Applied Machine Learning in Finance
2:30 - 3:00 | Friday, May 24
Quantitative finance is a rich field in finance where advanced mathematical and statistical techniques are employed by both the sell-side and buy-side institutions. Techniques like time-series analysis, stochastic calculus, multivariate statistics and numerical optimization are often used by “quants” for modeling asset prices, portfolio construction/optimization, building automated trading strategies. My talk will focus on the how machine learning and deep learning techniques are being used in this field.

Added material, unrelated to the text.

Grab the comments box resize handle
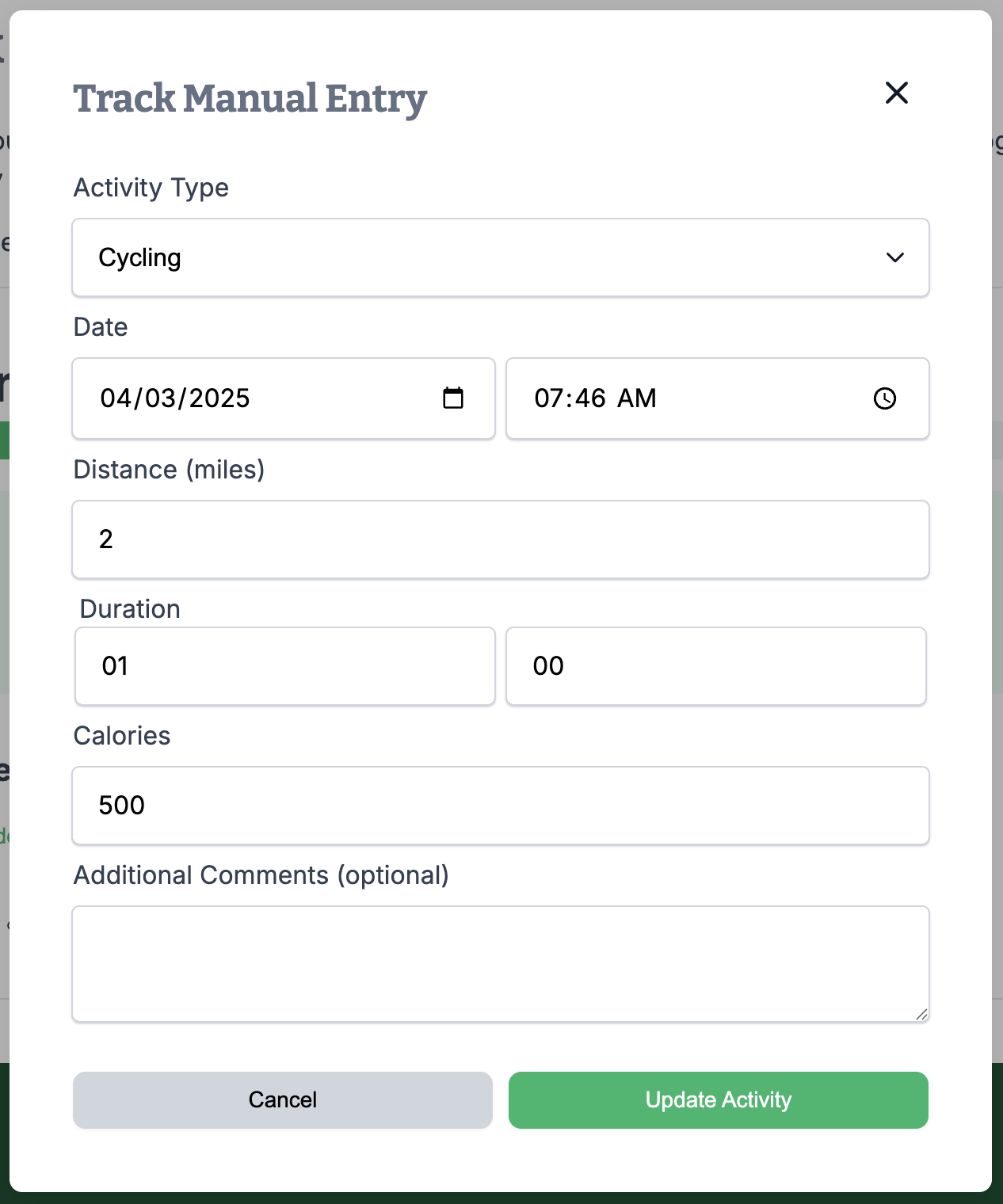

In the first part of the talk, we will look at use cases involving both structured and unstructured data sets in finance, where machine learning techniques can be applied. Then we will pick a few case studies and examine in detail how machine learning models can be applied for predictive analytics.
We’ll look at interactive plots running in Jupyter notebooks. The main focus of the talk will be on reproducible research and model interpretability.
Sr. Quantitative Researcher, Bloomberg
Chakri Cherukuri is a senior researcher in the Quantitative Financial Research group at Bloomberg LP in NYC. His research interests include quantitative portfolio management, algorithmic trading strategies and applied machine learning. He has extensive experience in scientific computing and software development. Previously, he built analytical tools for the trading desks at Goldman Sachs and Lehman Brothers. He holds an undergraduate degree in mechanical engineering from the Indian Institute of Technology (IIT) Madras, India and an MS in computational finance from Carnegie Mellon University.